0

I am trying to verify whether a custom training loop changes the Keras Model's weights. My current method is to deepcopy the model.trainable_weights list before training and then compare that to model.trainable_weights after training. Is this a valid way to make this comparison? The results of my method indicate that the weights do in fact change (which is the expected result anyway since the loss clearly decreases per epoch), but I just want to verify that what I am doing is valid. Below is code from the slightly adapted Keras custom training loop tutorial plus the code I use to compare changes in weights before/after model training:

# Imports
import tensorflow as tf
from tensorflow import keras
from tensorflow.keras import layers
import numpy as np
from copy import deepcopy

# The model
inputs = keras.Input(shape=(784,), name="digits")
x1 = layers.Dense(64, activation="relu")(inputs)
x2 = layers.Dense(64, activation="relu")(x1)
outputs = layers.Dense(10, name="predictions")(x2)
model = keras.Model(inputs=inputs, outputs=outputs)

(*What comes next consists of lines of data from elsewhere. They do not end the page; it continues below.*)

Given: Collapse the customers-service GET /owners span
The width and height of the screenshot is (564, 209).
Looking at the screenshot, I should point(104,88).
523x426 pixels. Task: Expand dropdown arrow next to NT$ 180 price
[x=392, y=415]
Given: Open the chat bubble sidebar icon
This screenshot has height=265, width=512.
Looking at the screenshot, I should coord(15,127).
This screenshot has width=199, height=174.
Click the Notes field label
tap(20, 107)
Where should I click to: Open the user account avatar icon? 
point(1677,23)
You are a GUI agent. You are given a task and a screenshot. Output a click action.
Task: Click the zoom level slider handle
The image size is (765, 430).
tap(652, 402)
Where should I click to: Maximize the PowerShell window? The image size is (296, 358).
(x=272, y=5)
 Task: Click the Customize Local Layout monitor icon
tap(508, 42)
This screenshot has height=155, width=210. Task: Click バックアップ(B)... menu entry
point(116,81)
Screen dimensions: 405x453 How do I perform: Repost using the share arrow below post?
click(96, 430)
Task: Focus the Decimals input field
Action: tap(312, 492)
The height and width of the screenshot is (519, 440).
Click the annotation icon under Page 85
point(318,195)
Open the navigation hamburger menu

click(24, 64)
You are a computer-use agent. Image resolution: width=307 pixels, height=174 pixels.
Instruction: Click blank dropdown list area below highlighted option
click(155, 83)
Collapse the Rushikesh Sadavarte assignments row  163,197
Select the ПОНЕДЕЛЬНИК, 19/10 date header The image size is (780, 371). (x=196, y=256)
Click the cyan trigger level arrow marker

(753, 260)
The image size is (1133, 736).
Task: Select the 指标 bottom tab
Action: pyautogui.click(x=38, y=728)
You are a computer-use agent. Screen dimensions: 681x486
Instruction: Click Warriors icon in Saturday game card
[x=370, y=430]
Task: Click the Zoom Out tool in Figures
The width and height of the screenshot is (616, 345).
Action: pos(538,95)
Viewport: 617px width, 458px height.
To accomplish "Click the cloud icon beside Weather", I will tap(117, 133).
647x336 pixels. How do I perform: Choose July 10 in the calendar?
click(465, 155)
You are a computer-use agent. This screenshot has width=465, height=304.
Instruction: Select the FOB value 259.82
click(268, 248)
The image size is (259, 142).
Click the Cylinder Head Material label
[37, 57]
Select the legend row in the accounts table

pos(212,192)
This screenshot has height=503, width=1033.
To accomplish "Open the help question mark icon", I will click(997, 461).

##########################
# WEIGHTS BEFORE TRAINING
##########################
# I use deepcopy here to avoid mutating the weights list during training
weights_before_training = deepcopy(model.trainable_weights)

##########################
# Keras Tutorial
##########################

# Load data
(x_train, y_train), (x_test, y_test) = keras.datasets.mnist.load_data()
x_train = np.reshape(x_train, (-1, 784))
x_test = np.reshape(x_test, (-1, 784))

# Reduce the size of the data to speed up training
x_train = x_train[:128] 
x_test = x_test[:128]
y_train = y_train[:128]
y_test = y_test[:128]

# Make tf dataset
train_dataset = tf.data.Dataset.from_tensor_slices((x_train, y_train))
train_dataset = train_dataset.shuffle(buffer_size=64).batch(16)

# The training loop
print('Begin Training')
optimizer = keras.optimizers.SGD(learning_rate=1e-3)
loss_fn = keras.losses.SparseCategoricalCrossentropy(from_logits=True)
epochs = 2
for epoch in range(epochs):
    # Logging start of epoch
    print("\nStart of epoch %d" % (epoch,))

    # Save loss values for logging
    loss_values = []

    # Iterate over the batches of the dataset.
    for step, (x_batch_train, y_batch_train) in enumerate(train_dataset):
        with tf.GradientTape() as tape:
            logits = model(x_batch_train, training=True)  # Logits for this minibatch
            loss_value = loss_fn(y_batch_train, logits)

        # Append to list for logging
        loss_values.append(loss_value)

        grads = tape.gradient(loss_value, model.trainable_weights)

        optimizer.apply_gradients(zip(grads, model.trainable_weights))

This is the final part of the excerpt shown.